--- BEGIN PROVIDED ENTRIES ---
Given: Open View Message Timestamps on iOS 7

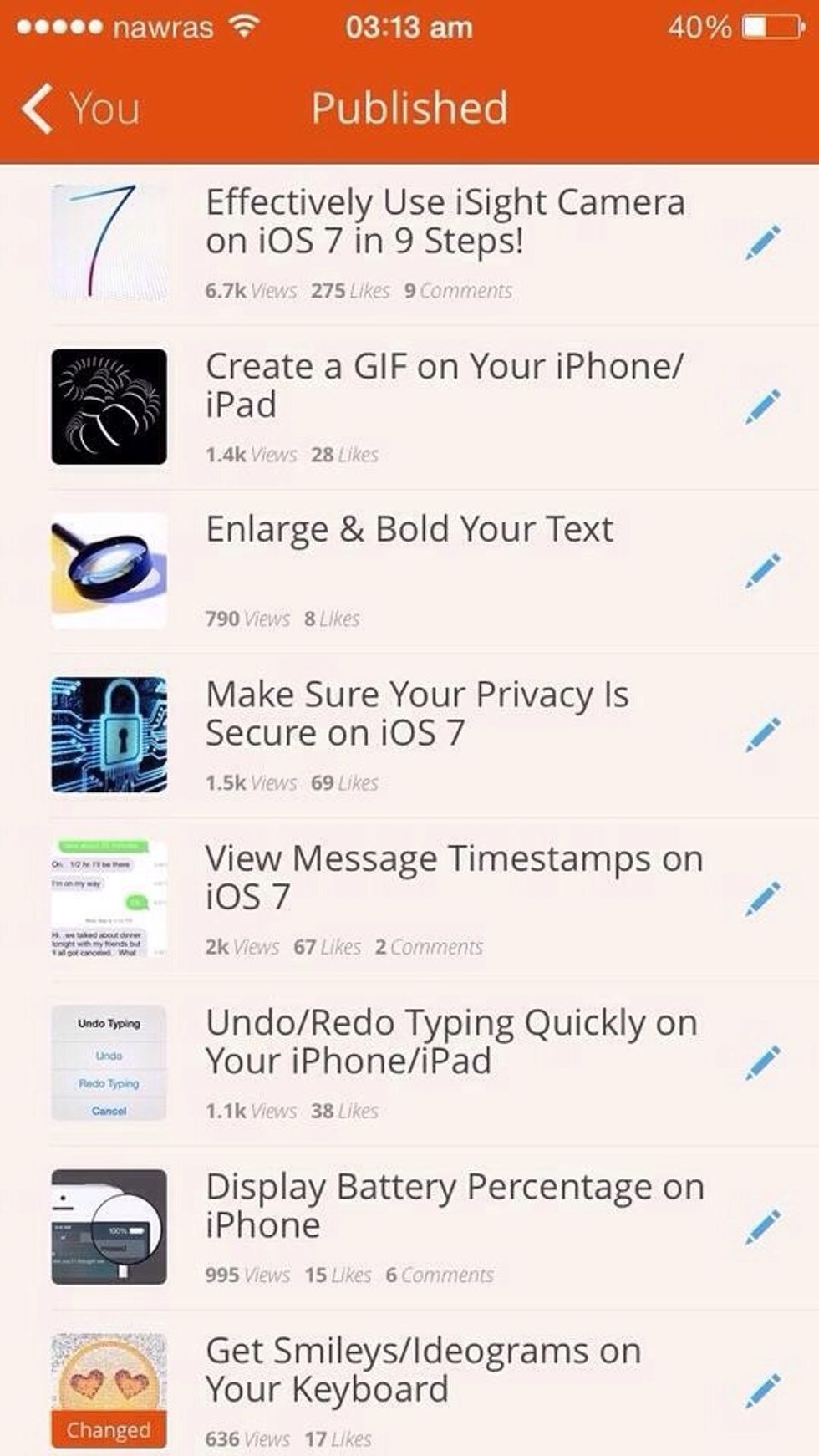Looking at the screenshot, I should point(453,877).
--- END PROVIDED ENTRIES ---
--- BEGIN PROVIDED ENTRIES ---
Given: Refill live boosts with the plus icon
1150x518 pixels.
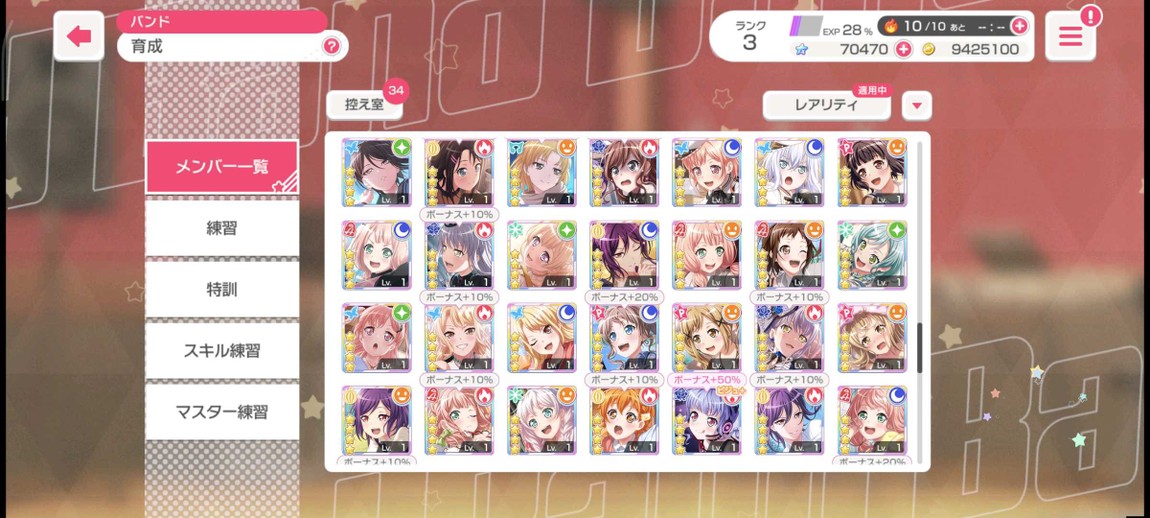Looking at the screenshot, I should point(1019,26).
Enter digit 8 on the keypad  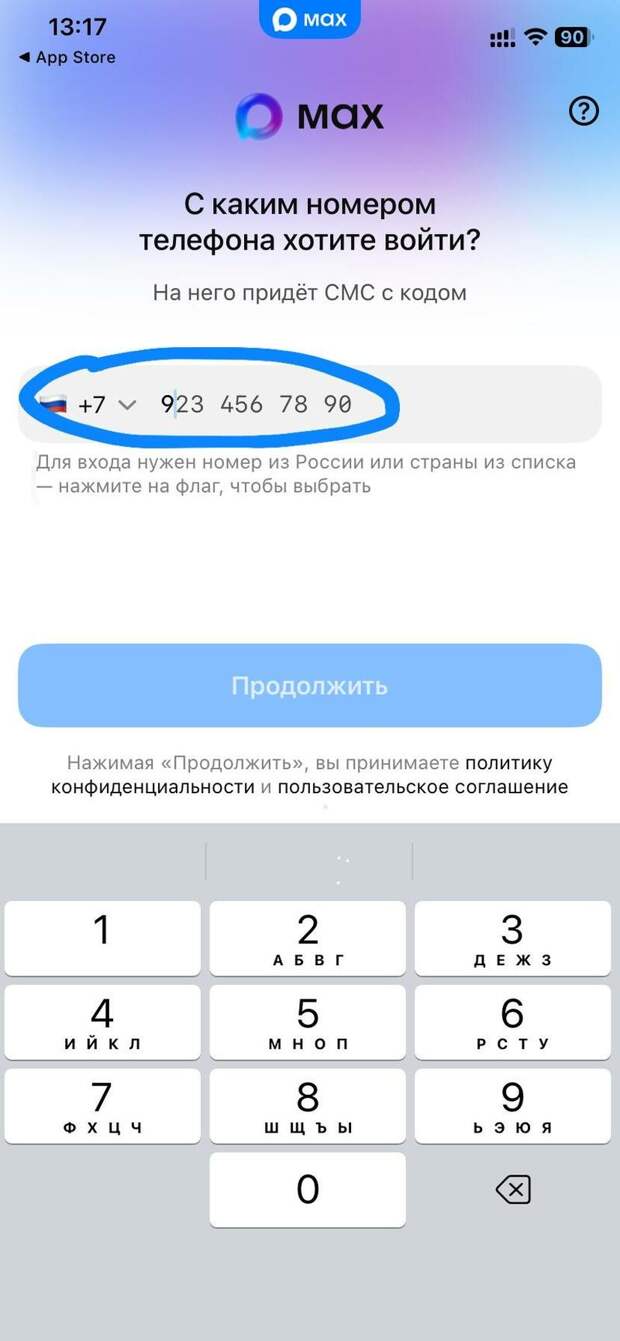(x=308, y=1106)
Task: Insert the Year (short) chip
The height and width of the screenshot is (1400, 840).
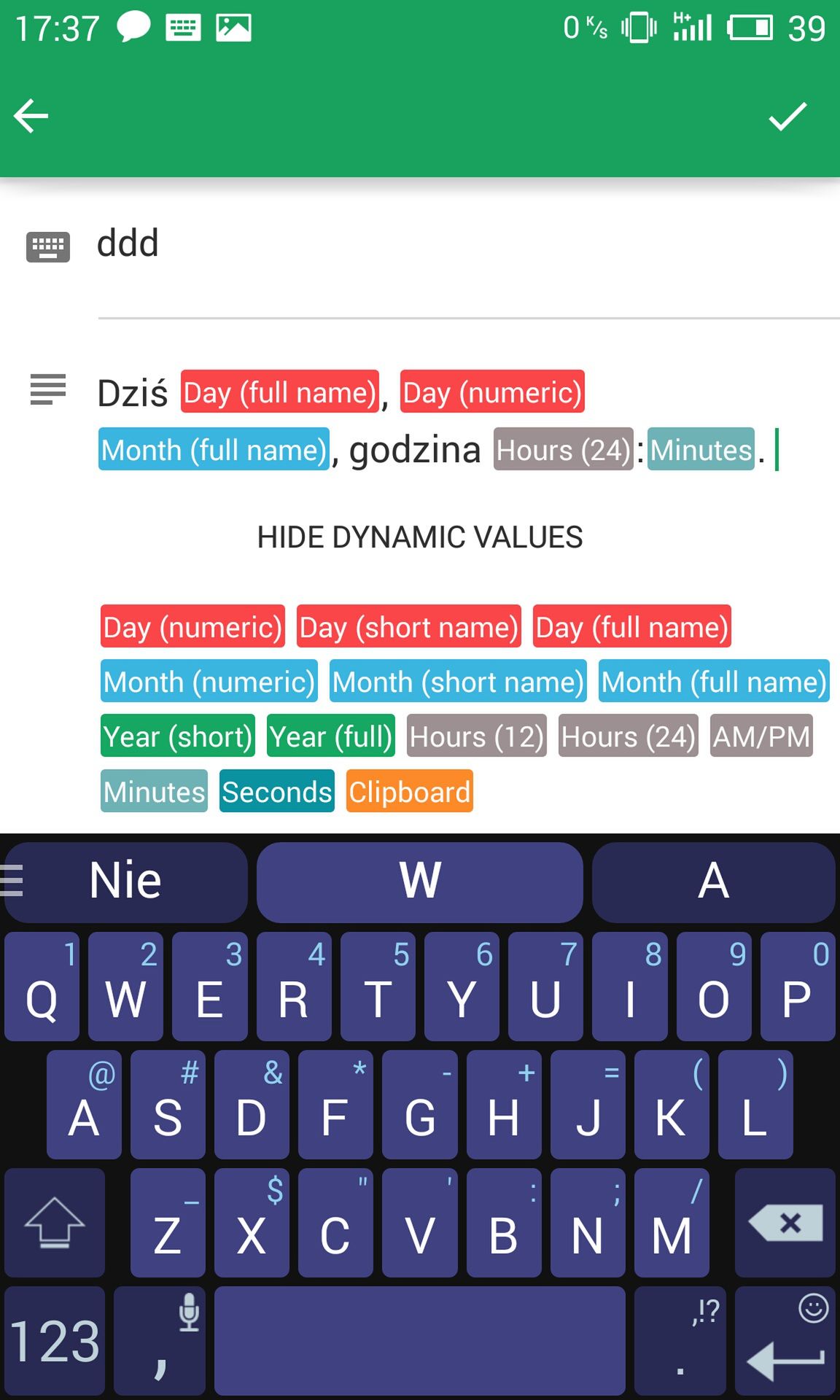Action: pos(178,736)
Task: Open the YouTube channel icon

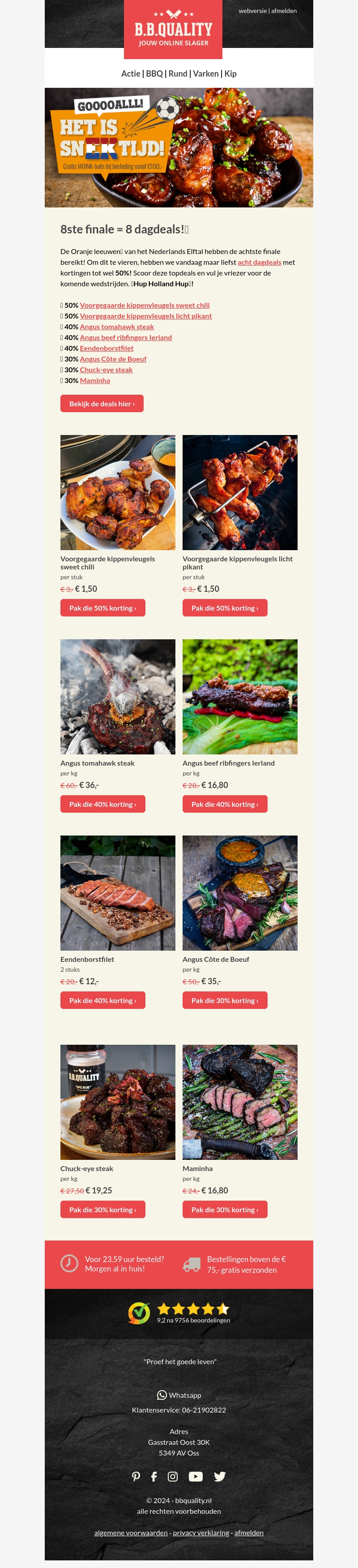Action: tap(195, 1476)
--- END PROVIDED ENTRIES ---
--- BEGIN PROVIDED ENTRIES ---
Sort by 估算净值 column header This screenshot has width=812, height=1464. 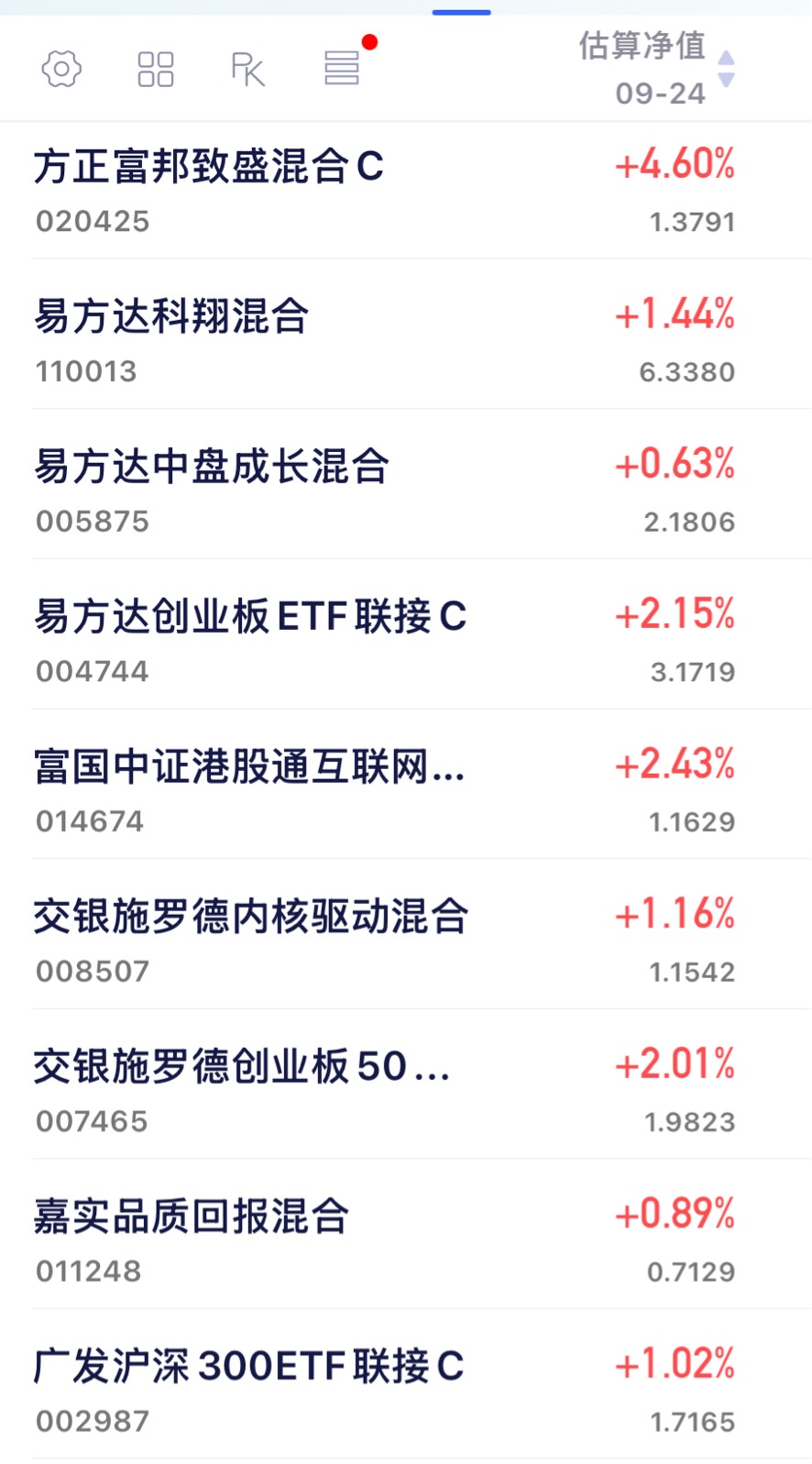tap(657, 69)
--- END PROVIDED ENTRIES ---
» **WHAT YOU WILL DO**: List the lines from the line with "Task: Insert the Year (short) chip" to the line with "Action: tap(195, 1476)", both included, as a numbered list without the blank lines, and leave out the pictures.

» **SOLUTION TO THIS TASK**:
1. Task: Insert the Year (short) chip
2. The height and width of the screenshot is (1400, 840).
3. Action: pos(178,736)
4. Task: Open the YouTube channel icon
5. Action: tap(195, 1476)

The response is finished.